Each active replica in the new view collects the most recent state and its proof (VIEW-CHANGE messages). An active replica in the new view waits for at least 2Δ time (timeout), and must collect at least n-t VIEW CHANGE messages within that window for a view change to succeed.

The fault detection (FD) subprotocol guarantees that if a machine p suffers a non-crash fault outside anarchy in a way that would cause inconsistency under anarchy then p will be detected as faulty.

Our FD mechanism entails modifying the XPaxos view change as follows: in addition to exchanging their commit logs, replicas also exchange their prepare logs. Notice that in the case t = 1 only the primary maintains a prepare log. In the new view, the primary prepares and the follower commits all requests contained in transferred commit and prepared logs.

To violate consistency therefore, a fault would be needed in both commit and prepare logs…

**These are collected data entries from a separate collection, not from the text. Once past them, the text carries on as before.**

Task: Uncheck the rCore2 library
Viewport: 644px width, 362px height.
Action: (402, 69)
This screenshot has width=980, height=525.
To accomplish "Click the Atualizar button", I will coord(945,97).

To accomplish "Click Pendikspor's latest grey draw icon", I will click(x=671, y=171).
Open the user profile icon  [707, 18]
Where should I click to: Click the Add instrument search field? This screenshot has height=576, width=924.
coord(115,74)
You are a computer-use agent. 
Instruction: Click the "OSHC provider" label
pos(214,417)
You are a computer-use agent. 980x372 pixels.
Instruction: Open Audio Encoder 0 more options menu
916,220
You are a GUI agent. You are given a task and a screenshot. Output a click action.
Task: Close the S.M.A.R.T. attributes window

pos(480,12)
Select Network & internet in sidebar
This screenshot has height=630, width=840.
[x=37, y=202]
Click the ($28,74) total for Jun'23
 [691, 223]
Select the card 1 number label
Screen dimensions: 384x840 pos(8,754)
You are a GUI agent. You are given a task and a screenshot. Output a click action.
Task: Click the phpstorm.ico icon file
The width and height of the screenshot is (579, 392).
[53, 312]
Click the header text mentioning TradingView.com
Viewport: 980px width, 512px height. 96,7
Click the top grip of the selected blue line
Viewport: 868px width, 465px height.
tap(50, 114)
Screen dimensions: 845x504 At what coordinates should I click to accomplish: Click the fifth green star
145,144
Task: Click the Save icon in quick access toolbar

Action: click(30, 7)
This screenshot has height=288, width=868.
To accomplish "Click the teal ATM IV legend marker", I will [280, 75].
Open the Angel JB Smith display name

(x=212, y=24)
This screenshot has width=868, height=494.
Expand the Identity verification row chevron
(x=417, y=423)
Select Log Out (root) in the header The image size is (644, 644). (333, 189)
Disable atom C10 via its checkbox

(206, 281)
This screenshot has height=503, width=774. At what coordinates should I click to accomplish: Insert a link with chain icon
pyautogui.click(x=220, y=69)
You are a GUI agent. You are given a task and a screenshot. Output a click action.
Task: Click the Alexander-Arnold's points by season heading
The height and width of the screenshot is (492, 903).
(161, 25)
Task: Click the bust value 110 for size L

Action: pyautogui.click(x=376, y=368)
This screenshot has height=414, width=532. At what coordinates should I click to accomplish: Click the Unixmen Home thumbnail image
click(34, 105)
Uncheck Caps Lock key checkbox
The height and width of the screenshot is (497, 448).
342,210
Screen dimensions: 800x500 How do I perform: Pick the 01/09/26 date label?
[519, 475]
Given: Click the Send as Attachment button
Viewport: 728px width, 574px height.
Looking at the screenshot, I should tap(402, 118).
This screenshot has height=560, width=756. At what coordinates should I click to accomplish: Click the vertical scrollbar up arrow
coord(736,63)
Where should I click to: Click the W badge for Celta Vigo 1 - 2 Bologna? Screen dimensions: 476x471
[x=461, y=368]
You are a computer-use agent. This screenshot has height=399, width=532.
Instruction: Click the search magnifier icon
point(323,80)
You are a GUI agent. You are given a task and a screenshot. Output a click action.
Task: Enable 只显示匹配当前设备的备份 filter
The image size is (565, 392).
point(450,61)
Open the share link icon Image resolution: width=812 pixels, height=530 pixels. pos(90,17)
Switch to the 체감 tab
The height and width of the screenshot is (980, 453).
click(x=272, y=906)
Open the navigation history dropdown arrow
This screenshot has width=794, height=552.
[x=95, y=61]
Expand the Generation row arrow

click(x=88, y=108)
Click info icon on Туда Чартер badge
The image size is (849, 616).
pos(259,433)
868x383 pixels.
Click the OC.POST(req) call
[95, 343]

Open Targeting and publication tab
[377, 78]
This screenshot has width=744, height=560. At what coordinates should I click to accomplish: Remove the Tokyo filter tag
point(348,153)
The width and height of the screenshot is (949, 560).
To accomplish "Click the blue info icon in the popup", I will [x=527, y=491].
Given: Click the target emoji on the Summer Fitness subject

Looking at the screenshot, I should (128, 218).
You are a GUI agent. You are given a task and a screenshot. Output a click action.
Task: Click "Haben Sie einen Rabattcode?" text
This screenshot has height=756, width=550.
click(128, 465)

However, such a data loss fault in the primary’s prepare log would be detected, outside anarchy, because (i) the (correct) follower of view i would reply in the view change and (ii) an entry in the primary’s prepare log causally precedes the respective entry in the follower’s commit log. By simply verifying the signatures in the follower’s commit log, the fault of a primary is detected.

(A fault in the commit log of a follower is detected by verifying the signatures in the commit log of the primary).

Evaluation

As an interesting bonus, the authors gathered data on round-trip times between Amazon EC2 datacenters worldwide over a period of three months (they did this in order to set the timeout value). Here it is:

(Click for larger view).

While we detected network faults lasting up to 3 minutes, our experiment showed that the round-trip latency between any two datacenters was less than 2.5 seconds 99.99% of the time. Therefore, we adopted the value of Δ = 2.5/2 = 1.25 seconds.

XPaxos was compared against the PBFT and Zyzzyva BFT protocols, and a WAN-optimized variation of crash-tolerant Paxos (CFT).

Here you see that XFT provides throughput and latency very similar to WAN-optimized Paxos:

The team also created ZooKeeper variants using all three of the above protocols, plus XPaxos, and compared to the native Zookeeper Atomic Broadcast (Zab) protocol.

An analysis of reliability showed that…

… in typical configurations, where few faults are tolerated, a CFT system as a whole loses one nine of consistency [compared to XPaxos] from the likelihood that a single replica is benign.

The authors conclude:

Going beyond the research directions outlined above, this paper opens also other avenues for future work. For instance, many important distributed computing problems that build on SMR, such as distributed storage and blockchain, deserve a novel look at them through the XFT prism.